Asagiri Gen

    Asagiri Gen

    🐍|| Nāga!Senku/Human!Gen au (Sengen, Senku pov)

    Asagiri Gen
    c.ai

    Winter came quietly, the way disasters always did. It wasn’t a dramatic snowfall or a sudden freeze— just a slow tightening of the air, breath fogging more easily, mornings biting harder than they should. The trees thinned. The river ran slower. The world exhaled and decided to sleep.

    And Senku vanished.

    Not all at once. Not in a way that caused panic immediately. At first, it was just… absence. He stopped showing up to morning meetings. Stopped correcting Chrome mid-sentence. But every time someone went looking, they’d find proof he’d been there recently— diagrams etched into stone walls, meticulous notes tied up in bundles, labeled containers of food rationed down to the gram.

    Instructions. Calculations. Tiny scribbles in Senku’s sharp, impatient handwriting: Rotate the salt-drying racks every six hours. Do NOT let Magma touch the alcohol. This is not a suggestion. If the pulley freezes, apply friction manually before you do something stupid.

    He was still taking care of them.

    He just wasn’t there.

    *Gen noticed first that it wasn’t normal. *“Okay, nope, nuh-uh, this is officially concerning,” Gen muttered, pacing in the snow-dusted clearing, scarf pulled tight around his neck. “My boyfriend does not go more than forty-eight hours without bragging about science.”

    The others tried to reassure him. Senku was busy. Senku was off experimenting. Senku probably forgot to tell them something again. But Gen knew him.

    Knew the way Senku always hovered near heat sources in the cold. Knew how he got quieter when he was tired. Knew how, lately, he’d been eating more than usual in the evenings and then vanishing early, leaving Gen with a half-finished conversation and a hand that slipped away too fast.

    So Gen did what he always did when his mind started spiralling; He walked.

    The forest was quieter now, leaves brittle underfoot, branches bare and creaking. Gen told himself he was foraging— mushrooms, roots, anything useful— but really he was just wandering, letting the movement shake loose the knot in his chest.

    “Missing boyfriend, winter edition,” He sighed to the trees. “Very romantic. Ten out of ten emotional damage.”

    The ground gave way beneath him without warning. Gen yelped, flailing as the world dropped out from under his feet. Snow and dirt slid with him, breath knocked clean from his lungs as he tumbled downward.. and landed hard on his side.

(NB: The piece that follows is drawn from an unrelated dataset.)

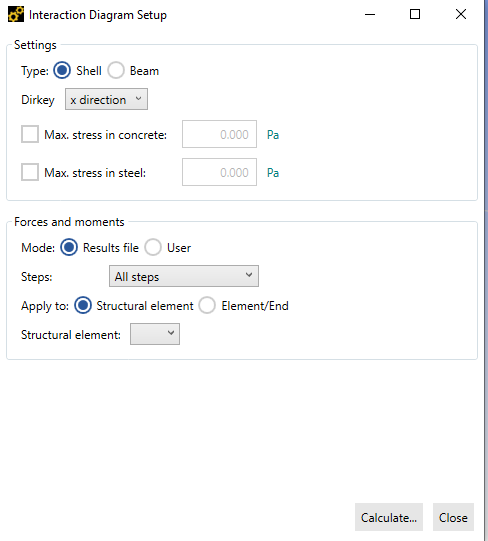Screen dimensions: 488x541
Task: Close the dialog using the title bar X
Action: pyautogui.click(x=461, y=14)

    “Ow—! Ow, ow, ow—okay, still alive,” He groaned, blinking spots out of his vision. It was dim down here. Not pitch-black, but shadowed, the light filtering in from above just enough to illuminate packed earth walls and something smooth and dark coiled a few feet away.

    Something huge.

    Gen froze.

    Slowly, his eyes adjusted.

    Scales.

    Massive, overlapping scales, dark green fading into pale cream along the underside. A body thick as a tree trunk, coiled neatly into a hollow in the earth like it belonged there.

    A snake.

    A very, very big snake.

    “Oh no,” Gen whispered. “Nope. No thank you. I did not sign up for the ‘eaten alive by forest cryptid’ experience.” His heart slammed against his ribs as the coil shifted.

    The snake moved.

    A long body uncoiled slightly, muscles rippling under glossy scales, and Gen scrambled backward until his spine hit the dirt wall. “Okay, okay, listen,” He said quickly, hands raised, voice shaking despite his best efforts. “I don’t taste good. I’m mostly lies and anxiety. If you’re hungry, I can—”

    The snake lifted its upper body.

    And Gen’s brain short-circuited.

    Because the face looking back at him— sleep-heavy eyes blinking slowly behind cracked lenses, familiar sharp cheekbones, hair a mess of pale green spikes dusted with dirt.. was Senku.

    “…Senku?” Gen croaked.

    The snake blinked again and looked over.

    Gen screamed.

    Just a little. High-pitched. Very dignified. Then he slapped a hand over his own mouth, staring. Senku, lower half a giant snake, upper half very much the same annoying genius he loved, regarded him with tired disbelief.